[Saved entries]
☆ ☆ ☆ ☆ ☆

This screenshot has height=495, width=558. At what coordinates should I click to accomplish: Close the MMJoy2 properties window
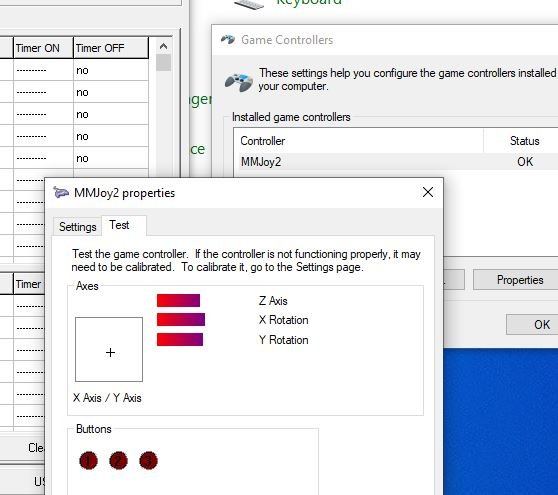(x=428, y=192)
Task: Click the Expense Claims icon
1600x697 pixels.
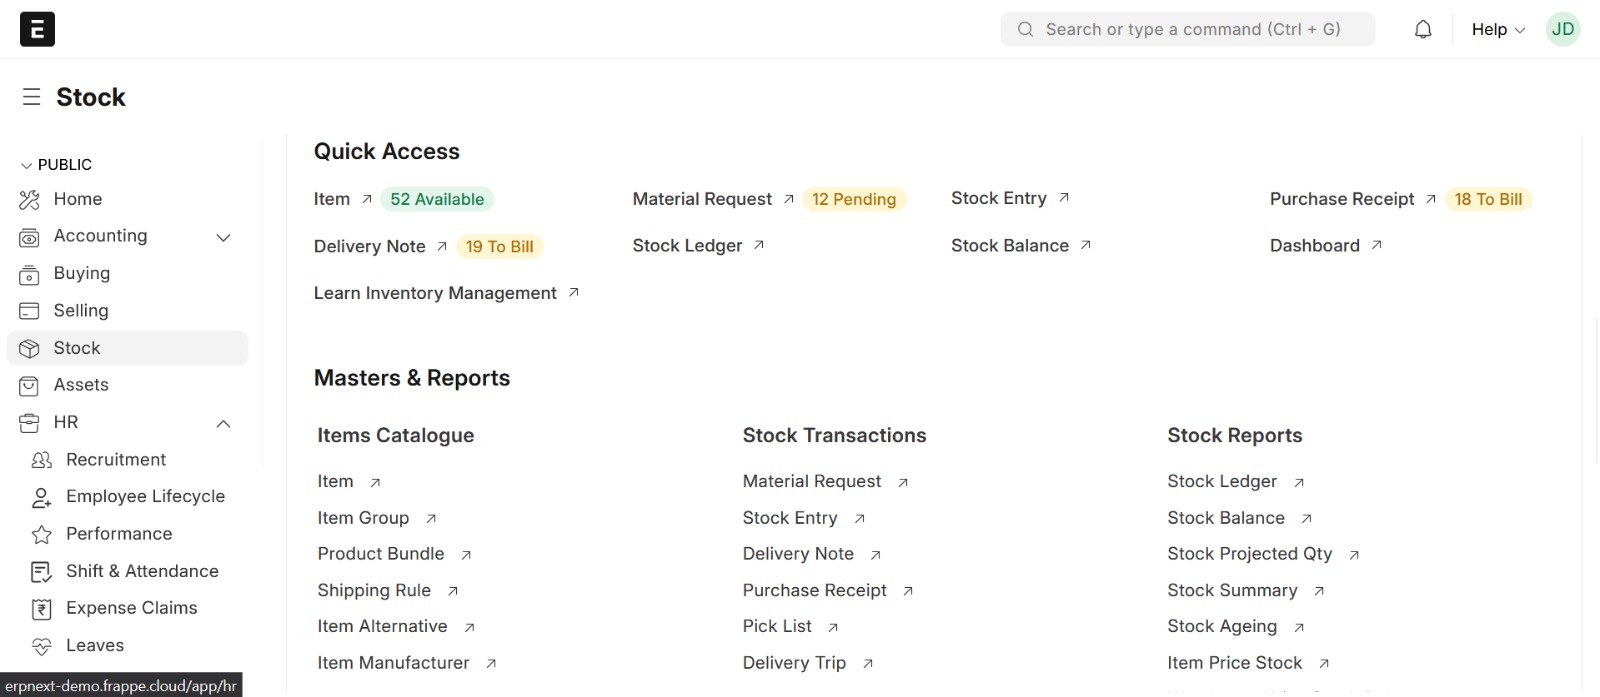Action: click(42, 609)
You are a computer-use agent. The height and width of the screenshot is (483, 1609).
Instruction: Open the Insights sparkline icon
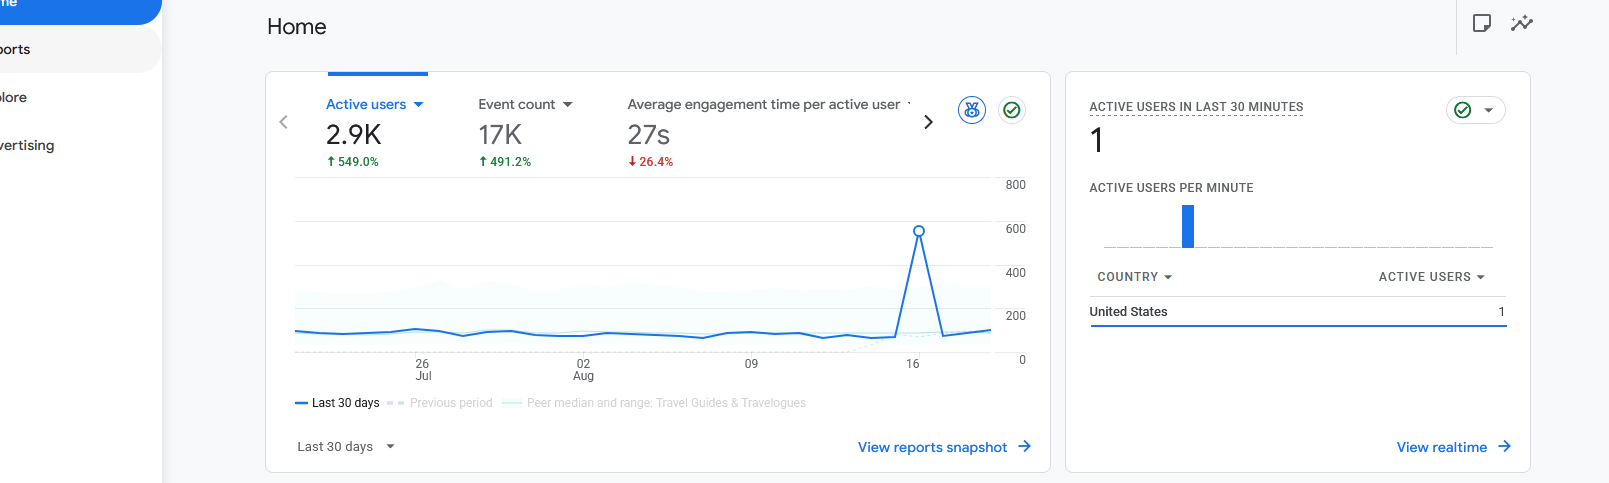click(x=1522, y=23)
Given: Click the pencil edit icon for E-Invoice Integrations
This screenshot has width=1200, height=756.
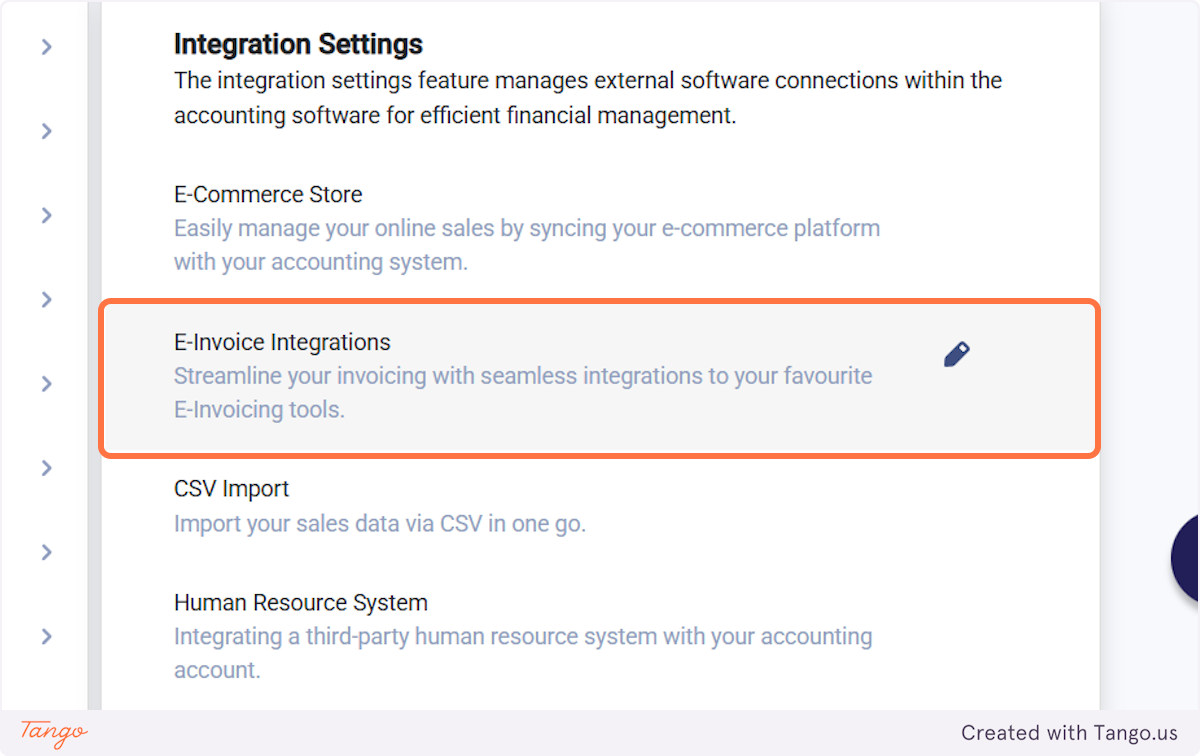Looking at the screenshot, I should 956,355.
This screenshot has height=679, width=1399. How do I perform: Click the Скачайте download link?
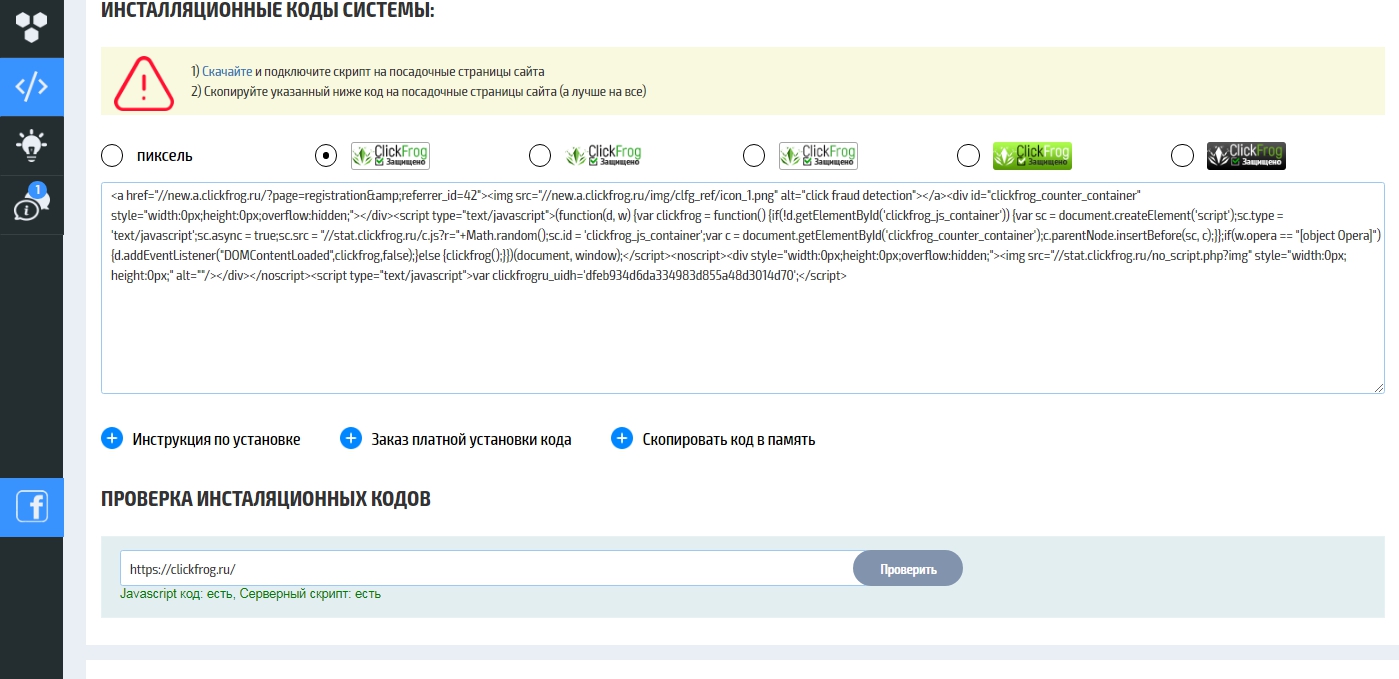pos(227,72)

☆ ☆ ☆ ☆ ☆

Exercise requirements —
Would you copy out every entry above word for word, without the pictures?

Solution below —
This screenshot has height=495, width=558. At what coordinates should I click to accomplish: Close the MMJoy2 properties window
(x=428, y=192)
Task: Click the Expense Claims icon
1600x697 pixels.
Action: click(42, 609)
You are a computer-use agent. The height and width of the screenshot is (483, 1609).
Instruction: Open the Insights sparkline icon
click(x=1522, y=23)
Given: Click the pencil edit icon for E-Invoice Integrations
This screenshot has width=1200, height=756.
Looking at the screenshot, I should 956,355.
This screenshot has height=679, width=1399. How do I perform: Click the Скачайте download link?
pos(227,72)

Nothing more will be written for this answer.